Given information -
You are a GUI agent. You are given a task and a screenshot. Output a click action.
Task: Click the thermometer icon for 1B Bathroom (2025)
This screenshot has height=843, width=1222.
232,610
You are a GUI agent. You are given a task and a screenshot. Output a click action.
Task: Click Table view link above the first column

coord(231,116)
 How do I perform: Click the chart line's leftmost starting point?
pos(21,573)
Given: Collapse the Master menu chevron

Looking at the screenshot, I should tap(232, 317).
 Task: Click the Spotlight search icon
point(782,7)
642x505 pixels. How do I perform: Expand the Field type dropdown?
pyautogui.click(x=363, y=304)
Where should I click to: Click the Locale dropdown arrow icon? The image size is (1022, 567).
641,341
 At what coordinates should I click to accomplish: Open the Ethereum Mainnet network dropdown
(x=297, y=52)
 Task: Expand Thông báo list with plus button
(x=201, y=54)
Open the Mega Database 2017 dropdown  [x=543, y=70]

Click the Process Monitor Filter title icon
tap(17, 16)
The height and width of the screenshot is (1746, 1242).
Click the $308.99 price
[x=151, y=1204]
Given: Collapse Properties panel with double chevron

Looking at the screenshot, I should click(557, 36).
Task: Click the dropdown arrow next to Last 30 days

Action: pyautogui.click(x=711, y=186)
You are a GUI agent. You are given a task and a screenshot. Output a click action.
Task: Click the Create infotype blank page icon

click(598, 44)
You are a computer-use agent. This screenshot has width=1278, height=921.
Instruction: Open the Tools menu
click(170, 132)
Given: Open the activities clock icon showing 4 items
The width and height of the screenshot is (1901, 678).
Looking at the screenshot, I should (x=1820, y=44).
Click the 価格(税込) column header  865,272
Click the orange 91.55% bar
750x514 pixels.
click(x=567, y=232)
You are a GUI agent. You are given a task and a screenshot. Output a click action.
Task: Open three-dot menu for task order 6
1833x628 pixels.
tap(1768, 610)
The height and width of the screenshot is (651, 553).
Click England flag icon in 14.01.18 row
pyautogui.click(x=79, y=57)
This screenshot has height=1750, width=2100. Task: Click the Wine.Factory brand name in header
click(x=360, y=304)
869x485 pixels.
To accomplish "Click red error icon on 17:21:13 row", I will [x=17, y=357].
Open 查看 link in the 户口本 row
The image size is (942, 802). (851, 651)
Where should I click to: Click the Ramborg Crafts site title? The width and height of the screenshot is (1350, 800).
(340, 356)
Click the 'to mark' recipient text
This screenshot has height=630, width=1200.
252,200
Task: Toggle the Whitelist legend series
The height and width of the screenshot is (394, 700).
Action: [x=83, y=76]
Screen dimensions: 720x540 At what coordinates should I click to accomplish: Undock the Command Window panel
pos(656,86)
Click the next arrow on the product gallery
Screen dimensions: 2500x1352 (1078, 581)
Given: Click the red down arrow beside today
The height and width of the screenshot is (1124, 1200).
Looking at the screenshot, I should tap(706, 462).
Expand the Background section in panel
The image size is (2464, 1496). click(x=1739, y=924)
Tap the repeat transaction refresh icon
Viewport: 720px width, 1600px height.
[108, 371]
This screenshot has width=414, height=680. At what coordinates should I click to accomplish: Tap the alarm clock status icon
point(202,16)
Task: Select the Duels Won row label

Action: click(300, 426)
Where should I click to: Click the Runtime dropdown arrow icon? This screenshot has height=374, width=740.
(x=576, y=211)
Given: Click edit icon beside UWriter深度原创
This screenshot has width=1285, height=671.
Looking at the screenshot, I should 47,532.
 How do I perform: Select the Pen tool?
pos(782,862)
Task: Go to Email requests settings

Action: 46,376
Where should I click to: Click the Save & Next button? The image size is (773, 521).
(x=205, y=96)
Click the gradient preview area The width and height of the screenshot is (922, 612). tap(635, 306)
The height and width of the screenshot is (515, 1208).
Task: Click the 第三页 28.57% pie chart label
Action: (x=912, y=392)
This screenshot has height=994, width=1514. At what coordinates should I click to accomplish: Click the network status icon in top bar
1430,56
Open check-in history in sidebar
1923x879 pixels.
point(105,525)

Exercise goal - Everything in the listing above should be printed again exactly.

Exercise solution -
You are a GUI agent. You are given a task and a screenshot. Output a click action.
Task: Click the thermometer icon for 1B Bathroom (2025)
This screenshot has height=843, width=1222.
232,610
You are a GUI agent. You are given a task and a screenshot. Output a click action.
Task: Click Table view link above the first column

coord(231,116)
 How do I perform: Click the chart line's leftmost starting point?
pos(21,573)
Given: Collapse the Master menu chevron

Looking at the screenshot, I should tap(232, 317).
 Task: Click the Spotlight search icon
point(782,7)
642x505 pixels. How do I perform: Expand the Field type dropdown?
pyautogui.click(x=363, y=304)
Where should I click to: Click the Locale dropdown arrow icon? The image size is (1022, 567).
641,341
 At what coordinates should I click to accomplish: Open the Ethereum Mainnet network dropdown
(x=297, y=52)
 Task: Expand Thông báo list with plus button
(x=201, y=54)
Open the Mega Database 2017 dropdown  [x=543, y=70]

Click the Process Monitor Filter title icon
tap(17, 16)
The height and width of the screenshot is (1746, 1242).
Click the $308.99 price
[x=151, y=1204]
Given: Collapse Properties panel with double chevron

Looking at the screenshot, I should click(557, 36).
Task: Click the dropdown arrow next to Last 30 days

Action: pyautogui.click(x=711, y=186)
You are a GUI agent. You are given a task and a screenshot. Output a click action.
Task: Click the Create infotype blank page icon

click(598, 44)
You are a computer-use agent. This screenshot has width=1278, height=921.
Instruction: Open the Tools menu
click(170, 132)
Given: Open the activities clock icon showing 4 items
The width and height of the screenshot is (1901, 678).
Looking at the screenshot, I should (x=1820, y=44).
Click the 価格(税込) column header  865,272
Click the orange 91.55% bar
750x514 pixels.
click(x=567, y=232)
You are a GUI agent. You are given a task and a screenshot. Output a click action.
Task: Open three-dot menu for task order 6
1833x628 pixels.
tap(1768, 610)
The height and width of the screenshot is (651, 553).
Click England flag icon in 14.01.18 row
pyautogui.click(x=79, y=57)
This screenshot has height=1750, width=2100. Task: Click the Wine.Factory brand name in header
click(x=360, y=304)
869x485 pixels.
To accomplish "Click red error icon on 17:21:13 row", I will [x=17, y=357].
Open 查看 link in the 户口本 row
The image size is (942, 802). (851, 651)
Where should I click to: Click the Ramborg Crafts site title? The width and height of the screenshot is (1350, 800).
(340, 356)
Click the 'to mark' recipient text
This screenshot has height=630, width=1200.
252,200
Task: Toggle the Whitelist legend series
The height and width of the screenshot is (394, 700).
Action: [x=83, y=76]
Screen dimensions: 720x540 At what coordinates should I click to accomplish: Undock the Command Window panel
pos(656,86)
Click the next arrow on the product gallery
Screen dimensions: 2500x1352 (1078, 581)
Given: Click the red down arrow beside today
The height and width of the screenshot is (1124, 1200).
Looking at the screenshot, I should tap(706, 462).
Expand the Background section in panel
The image size is (2464, 1496). click(x=1739, y=924)
Tap the repeat transaction refresh icon
Viewport: 720px width, 1600px height.
[108, 371]
This screenshot has width=414, height=680. At what coordinates should I click to accomplish: Tap the alarm clock status icon
point(202,16)
Task: Select the Duels Won row label

Action: click(300, 426)
Where should I click to: Click the Runtime dropdown arrow icon? This screenshot has height=374, width=740.
(x=576, y=211)
Given: Click edit icon beside UWriter深度原创
This screenshot has width=1285, height=671.
Looking at the screenshot, I should 47,532.
 How do I perform: Select the Pen tool?
pos(782,862)
Task: Go to Email requests settings

Action: 46,376
Where should I click to: Click the Save & Next button? The image size is (773, 521).
(x=205, y=96)
Click the gradient preview area The width and height of the screenshot is (922, 612). tap(635, 306)
The height and width of the screenshot is (515, 1208).
Task: Click the 第三页 28.57% pie chart label
Action: (x=912, y=392)
This screenshot has height=994, width=1514. At what coordinates should I click to accomplish: Click the network status icon in top bar
1430,56
Open check-in history in sidebar
1923x879 pixels.
point(105,525)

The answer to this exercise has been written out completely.